- Born: Makati, Philippines
- Education: University of the Philippines Film Institute

= Joaquin Pedro Valdes =

Filipino-British stage actor and singer

Joaquin Pedro Valdes is a Filipino stage actor and singer residing in London. He began his career as a child actor and was a member of the boyband 17:28. He has since become known for playing Light in the London concert production of Death Note: The Musical in 2023.

== Early life and education ==
Born in Makati, Philippines, Valdes started his stage career in the Philippines at the age of eleven, when cast in the musical Evita.

He studied Film and Audio Communication at the University of the Philippines Film Institute (UPFI).
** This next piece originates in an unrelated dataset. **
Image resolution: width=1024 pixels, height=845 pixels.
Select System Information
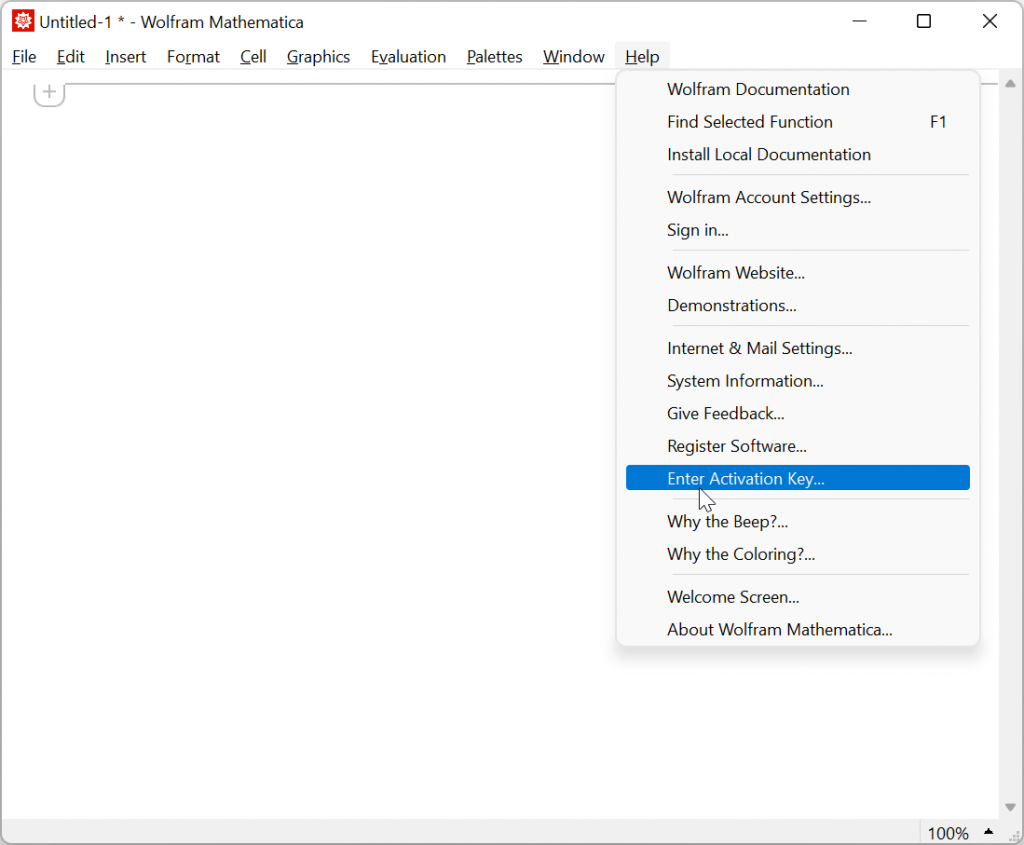point(745,381)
Valdes moved to London in 2017.

== Career ==

=== Musical Theatre ===
Valdes moved to the UK in 2017, when he was cast as understudy Thuy in the UK tour of Miss Saigon.

In 2018 he joined the International tour of The King and I, understudying the role of Lun Tha and performing alongside Kelli O'Hara and Ken Watanabe.

Valdes was then cast as Ram Sweeney in the West End run of Heathers: the Musical in 2021, with Jordan Luke Gage as JD, Christina Bennington as Veronica Sawyer, Jodie Steele, Bobbie Little and Frances Mayli McCann as "The Heathers".

In May 2023 it was announced that Death Note: the Musical will have its English premiere at the London Palladium in August, as a staged concert version. Valdes was cast in the lead role of Light Yagami, together with Frances Mayli McCann as Misa and Dean John-Wilson as L. The creative team of the UK version of the musical included Alexzandra Sarmiento as associate director and choreographer, Kimie Nakano as costume designer and Ben Cracknell as lighting designer.

The show's run was then extended to September and moved to the Lyric Theatre, with new cast members Georgie Maguire, Jessica Lee and Carl Man, taking over the roles of Ryuk, Misa and alternate L respectively.

In June 2023 Valdes joined the cast of Then, Now and Next at the Southwark Playhouse, as Alex's (Alice Fearn) love interest Stephen. The musical was written by Christopher J Orton and Jon Robyns and directed by Julie Atherton.

=== Music ===
In 2002 Valdes joined the boy band 17:28, under the name Wakie Valdes. The group included Jonard Yanzon, Giancarlo Magdangal and Chino Alfonso.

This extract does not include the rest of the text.